Let us consider
$$Z = X_1 + X_1 X_2 + X_1 X_2 X_3 + \cdots.$$
Here the $X_i$'s can only take on two different values: either $X_i=a$ or $X_i=b$, with $0 < a < b < 1$ and $a+b = 1$. The $n$-th digit of $Z$ is said to be equal to one if $X_n = b$, and to zero if $X_n =a$. All real numbers in $[\frac{a}{1-a}, \frac{b}{1-b}]$ can be uniquely represented in this form (uniquely is to be understood in the same sense that the traditional binary representation of a number is "unique".)
A simple algorithm can be used to compute the digits of $Z$. See below its coded version (in Perl). Note that $a, b$ are represented by $alpha, $beta in the program. The variable $sum is used to double check that the computations were successful, and give you some idea of how many digits can be accurately computed: it converges to $Z$, and represents the successive approximations of $Z$ using an increasing number of terms in the formula at the very beginning of this article.
open(OUT,">att.txt");
$beta=sqrt(2)/2;
$alpha=1-$beta;
$min=$alpha/(1-$alpha);
$max=$beta/(1-$beta);
$z=log(2);
$prod=1;
$upper=$beta/(1-$alpha);
$lower=$alpha/(1-$beta);
if ($z > $upper) {
$sum=$beta;
$digit=1;
} else {
$sum=$alpha;
$digit=0;
}
$prod=$sum;
print OUT "z = $z (b = $beta | min = $min | max = $max)\n";
print OUT "$digit\n";
for ($k=0; $k<60; $k++) {
$upper = $sum+ $prod *$beta/(1-$alpha);
$lower = $sum+ $prod *$alpha/(1-$beta);
if ($lower < $z) {
$prod = $prod * $beta;
$digit=1;
} else {
$prod=$prod * $alpha;
$digit=0;
}
$sum+=$prod;
print OUT "$digit\n";
}
print OUT "sum = $sum\n";
close(OUT);
My Question:
Is there a simple expression or recursion that maps the digit of $Z$ in base two, to its digits in the system discussed here? Of course there is a one-to-one mapping: if you know the digits in one system, then compute $Z$, then compute the digits back into the other system. But I am looking at something smarter than that, also hoping to find patterns between the two representations (digits) of a number $Z$ in both systems.
Fun facts
In the case $a=-0.5, b=0.5$ (not covered here) the one-to-one mapping between the two digit systems (mine versus standard binary) is described in section 5 in this article.

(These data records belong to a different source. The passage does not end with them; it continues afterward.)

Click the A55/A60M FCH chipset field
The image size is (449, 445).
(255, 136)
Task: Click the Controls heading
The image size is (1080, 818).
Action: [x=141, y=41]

Also, if you pick up a number at random in $[\frac{a}{1-a}, \frac{b}{1-b}]$, then in my system, the proportion of digits equal to 1, is $b$. By contrast, in the standard binary system, that proportion is 50%. In both systems, successive digits are not auto-correlated (true for the immense majority of numbers, called normal numbers.)

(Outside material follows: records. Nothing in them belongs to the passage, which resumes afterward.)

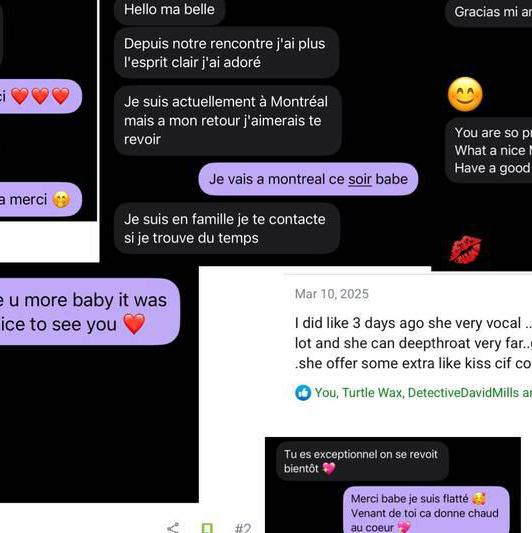Open the post number #2 link
This screenshot has height=533, width=532.
[x=243, y=528]
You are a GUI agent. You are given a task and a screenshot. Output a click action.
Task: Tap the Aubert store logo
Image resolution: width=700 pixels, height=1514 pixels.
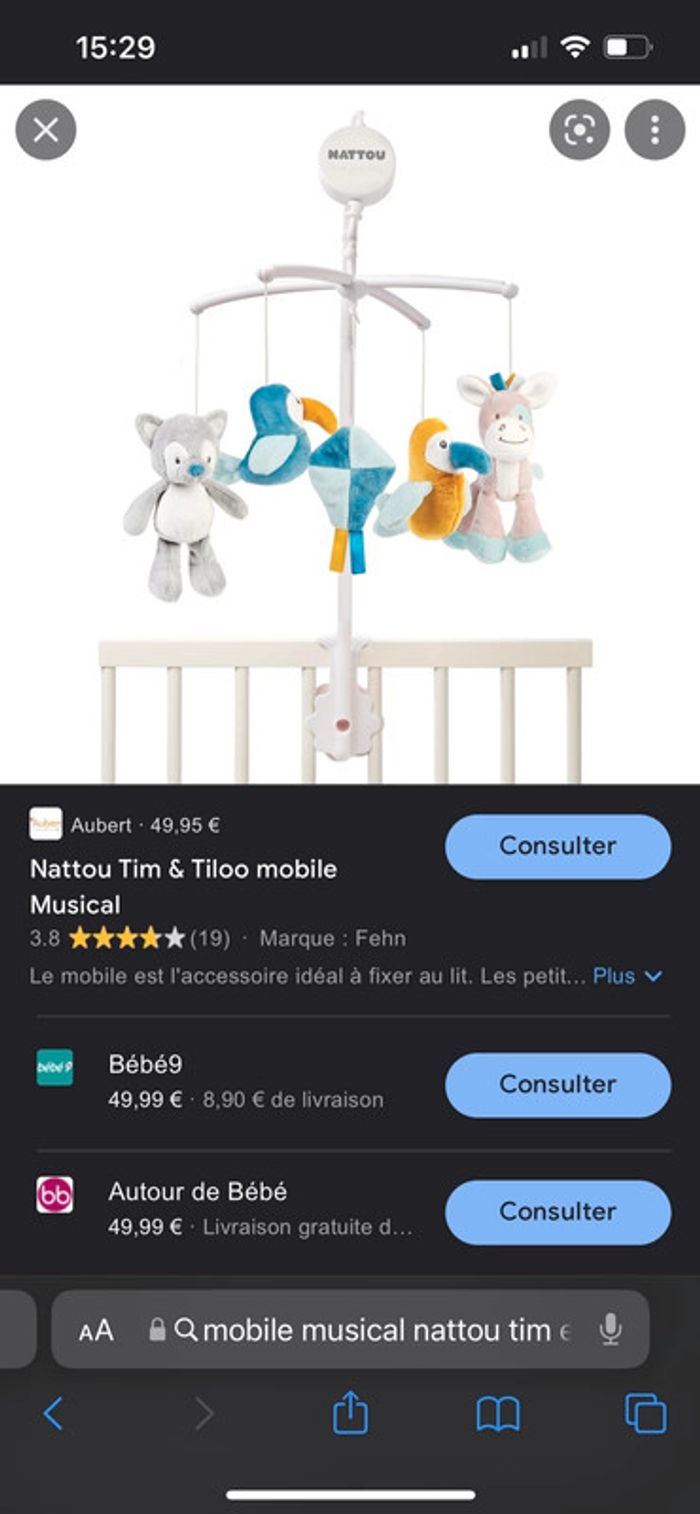[46, 824]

Finally, consider the $X_i$'s as independent random variables with distribution $P(X_i = b) = b, P(X_i = a) =a$. Remember that $a+b =1$ and $0< a < b < 1$. Then $Z$ has a uniform distribution on $[\frac{a}{1-a}, \frac{b}{1-b}]$. If $a+b < 1$, then the support domain for $Z$ is full of wholes, and $Z$'s distribution is nowhere differentiable; it does not have a density. Yet it has a distribution and you can compute all its moments. See here for more on this topic. The case $P(X_i = b) = p,P(X_i = a) = 1-p$, with $p \neq b$ can also lead to a very wild distribution for $Z$. See chart below, picturing the empirical percentile distribution of $Z$, if $a=0.4, b=0.6, p =0.8$. It corresponds to a no-where differentiable distribution. If instead $p=0.6$, the curve becomes a straight line, corresponding to a uniform distribution.
Potential application
You can encode a message using the new numeration system proposed here. However, if you use (say) $b=0.6$, it will be very obvious to the hacker that you used $0.6$ since about 60% of the digits will be equal to one. The hacker will then easily decode your message. But you could pepper the encoded message with a number of digits equal to zero, at specific locations, to reduce the proportion of digits equal to one, from 60% to 50%. Then the hacker won't know which $b$ you used, and won't be able to easily decrypt your message. You need to make sure that when adding zero's, you do it in such a way that the correlation between successive digits remains equal to zero.
I am also curious to see what happens when $b\rightarrow 0.5$ or $b\rightarrow 1$. I also plan on investigating the case $b=3/4$, or more generally, $b$ a rational number, in more details, and I will provide an update if I find something interesting.